The Missouri Supreme Court will not stop the execution of Marcellus Williams.
In a decision handed down this afternoon, judges said they saw no reason to send the case back to a judge to hear claims from Williams’ attorneys that prosecutors in the original trial had improperly struck jurors solely because of their race.
Without intervention from the U.S. Supreme Court, Williams will be put to death by lethal injection sometime after 6 p.m. Tuesday.
Gov. Mike Parson has said he will not grant clemency to Williams.
Williams has always denied that he played any role in the 1998 stabbing death of former St. Louis Post-Dispatch reporter Felicia Gayle. Earlier this year, St. Louis County Prosecutor Wesley Bell wrote that he no longer had confidence in the conviction and asked for it to be vacated. A circuit court judge denied that motion, which Bell appealed to the state Supreme Court.
No forensic evidence such as hair, fingerprints or DNA had ever tied Williams to the crime, although detectives believed the killer may have worn gloves. Police did find some of Gayle’s belongings in Williams’ car, and he also pawned a laptop belonging to her husband. He was convicted largely on the testimony of a former girlfriend, Laura Asaro, and a jailhouse informant named Henry Cole.
_____
• [Directions for this task]:
Quote the passage from the article on the Marcellus Williams execution ruling between "Without intervention from" and "clemency to Williams.", inclusive.
_____
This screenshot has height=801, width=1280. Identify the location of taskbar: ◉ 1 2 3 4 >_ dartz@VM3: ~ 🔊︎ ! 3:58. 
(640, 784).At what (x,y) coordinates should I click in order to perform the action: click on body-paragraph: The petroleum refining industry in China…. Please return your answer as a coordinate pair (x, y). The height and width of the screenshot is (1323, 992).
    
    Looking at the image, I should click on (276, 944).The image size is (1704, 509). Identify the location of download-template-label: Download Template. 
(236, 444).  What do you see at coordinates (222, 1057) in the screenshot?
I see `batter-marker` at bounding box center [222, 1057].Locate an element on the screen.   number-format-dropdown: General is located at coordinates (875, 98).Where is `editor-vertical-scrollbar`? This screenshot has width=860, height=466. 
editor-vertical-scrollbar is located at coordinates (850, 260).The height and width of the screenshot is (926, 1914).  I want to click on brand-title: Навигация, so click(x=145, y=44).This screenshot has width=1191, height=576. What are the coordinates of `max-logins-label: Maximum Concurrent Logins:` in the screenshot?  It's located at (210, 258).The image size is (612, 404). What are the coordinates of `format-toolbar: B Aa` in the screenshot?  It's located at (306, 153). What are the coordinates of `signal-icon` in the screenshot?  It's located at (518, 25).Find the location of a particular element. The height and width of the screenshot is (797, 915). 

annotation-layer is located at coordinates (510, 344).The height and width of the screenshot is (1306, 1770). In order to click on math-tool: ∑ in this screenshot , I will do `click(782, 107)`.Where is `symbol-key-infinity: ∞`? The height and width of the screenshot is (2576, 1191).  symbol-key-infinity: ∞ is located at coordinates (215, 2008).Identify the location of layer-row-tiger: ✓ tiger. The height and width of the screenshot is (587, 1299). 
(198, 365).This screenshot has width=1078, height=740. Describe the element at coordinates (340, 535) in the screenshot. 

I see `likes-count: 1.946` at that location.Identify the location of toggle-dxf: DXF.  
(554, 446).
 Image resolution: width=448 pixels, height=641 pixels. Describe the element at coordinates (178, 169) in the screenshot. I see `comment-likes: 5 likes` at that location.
_____
• [Response to this task]:
Without intervention from the U.S. Supreme Court, Williams will be put to death by lethal injection sometime after 6 p.m. Tuesday.
Gov. Mike Parson has said he will not grant clemency to Williams.